Once you’ve gone through the selection process, put your personalized Pantone colors to use! Here are some ways to incorporate your shades across design, branding, fashion, and more:

  • Add colors to your website or graphics
  • Produce custom printed materials and signage
  • Develop product prototypes and packaging
  • Create presentations, stationery, and brochures
  • Paint walls or accent furniture
  • Commission fabric for custom clothing
  • Produce embellished invitations, decor, and accessories
  • Purchase planners, tech accessories, and tools in your hue

Your unique Pantone color palette offers endless possibilities to make items distinctly your own. Referencing official Pantone codes guarantees color accuracy as you use your signature shades.

Purchase Official Pantone Products

In addition to professional design applications, Pantone offers licensed consumer products to display your colors:

  • Pantone Mugs and Water Bottles – Available in 40 top Pantone Colors
  • Pantone Phone Cases – Over 100 models for Apple, Samsung, Google
  • Pantone Posters and Wall Decor – Vintage travel posters in iconic Pantone colors
  • Pantone Apparel and Accessories – Totes, scarves, hats, jewelry in a rainbow of hues
  • Pantone Home Decor – Pillows, mugs, trays, and more
  • Pantone Stationery – Notebooks, stickers, pens, paper in special Pantone collections

For one-of-a-kind personalized products, Pantone also partners with Casetify to offer custom phone cases. You can design your own case with your exact Pantone color integrated.

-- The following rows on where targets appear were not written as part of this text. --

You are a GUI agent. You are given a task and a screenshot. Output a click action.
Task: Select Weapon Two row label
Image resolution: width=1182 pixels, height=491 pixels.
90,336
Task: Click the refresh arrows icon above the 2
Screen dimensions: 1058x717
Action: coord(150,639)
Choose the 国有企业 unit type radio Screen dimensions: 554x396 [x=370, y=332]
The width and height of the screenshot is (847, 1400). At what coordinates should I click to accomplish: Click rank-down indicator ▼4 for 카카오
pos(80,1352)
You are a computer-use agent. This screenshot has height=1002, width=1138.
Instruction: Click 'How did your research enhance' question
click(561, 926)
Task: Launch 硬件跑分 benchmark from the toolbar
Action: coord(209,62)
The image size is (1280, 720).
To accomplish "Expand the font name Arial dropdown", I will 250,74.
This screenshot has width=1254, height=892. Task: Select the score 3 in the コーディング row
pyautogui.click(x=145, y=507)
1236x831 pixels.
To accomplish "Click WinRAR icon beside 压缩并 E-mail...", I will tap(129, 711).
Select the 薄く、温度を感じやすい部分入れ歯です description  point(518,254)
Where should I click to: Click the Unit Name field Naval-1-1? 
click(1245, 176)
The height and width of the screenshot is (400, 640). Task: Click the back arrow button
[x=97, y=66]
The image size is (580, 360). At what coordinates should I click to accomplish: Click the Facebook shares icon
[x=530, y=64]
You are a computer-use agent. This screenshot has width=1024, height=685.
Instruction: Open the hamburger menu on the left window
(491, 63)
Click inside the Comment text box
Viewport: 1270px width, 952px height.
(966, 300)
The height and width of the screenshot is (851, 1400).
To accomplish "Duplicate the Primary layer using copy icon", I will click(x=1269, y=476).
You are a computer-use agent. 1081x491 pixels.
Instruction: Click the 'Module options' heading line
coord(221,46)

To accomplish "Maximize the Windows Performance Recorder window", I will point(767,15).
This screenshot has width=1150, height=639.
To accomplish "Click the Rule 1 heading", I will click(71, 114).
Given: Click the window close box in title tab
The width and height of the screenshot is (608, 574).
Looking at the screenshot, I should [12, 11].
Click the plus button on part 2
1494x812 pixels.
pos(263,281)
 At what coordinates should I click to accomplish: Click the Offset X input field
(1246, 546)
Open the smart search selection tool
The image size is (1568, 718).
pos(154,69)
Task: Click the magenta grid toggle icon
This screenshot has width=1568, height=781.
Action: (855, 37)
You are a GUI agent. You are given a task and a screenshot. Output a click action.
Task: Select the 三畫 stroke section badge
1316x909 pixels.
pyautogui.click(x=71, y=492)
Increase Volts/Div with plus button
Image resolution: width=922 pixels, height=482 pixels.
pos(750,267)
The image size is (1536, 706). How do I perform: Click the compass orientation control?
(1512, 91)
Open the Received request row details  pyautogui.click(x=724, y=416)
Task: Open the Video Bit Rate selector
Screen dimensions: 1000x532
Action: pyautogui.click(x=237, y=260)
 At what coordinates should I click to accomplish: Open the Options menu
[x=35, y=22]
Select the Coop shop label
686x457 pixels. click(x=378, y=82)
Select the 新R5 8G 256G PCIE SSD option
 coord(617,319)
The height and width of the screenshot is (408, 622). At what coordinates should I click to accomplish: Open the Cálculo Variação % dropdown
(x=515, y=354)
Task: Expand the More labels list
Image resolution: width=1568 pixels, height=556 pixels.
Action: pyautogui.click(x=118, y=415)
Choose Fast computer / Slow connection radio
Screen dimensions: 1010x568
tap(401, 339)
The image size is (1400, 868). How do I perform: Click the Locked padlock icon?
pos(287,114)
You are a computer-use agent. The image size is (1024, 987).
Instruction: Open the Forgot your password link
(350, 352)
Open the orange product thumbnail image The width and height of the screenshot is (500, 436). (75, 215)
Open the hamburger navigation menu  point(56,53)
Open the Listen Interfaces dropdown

Finding your personal Pantone colors provides a fun way to define hues representing your style and personality. By understanding the Pantone system, considering your color purpose, viewing physical and digital samples, and referencing official Pantone guides, you can select signature shades that speak to you. Your customized color palette can then be integrated across design projects, merchandise, fashion pieces, branding, decorating, and more. Pantone’s standardized system ensures your special colors are accurately implemented whenever and wherever you need. So embrace the rainbow and find colors that authentically reflect who you are!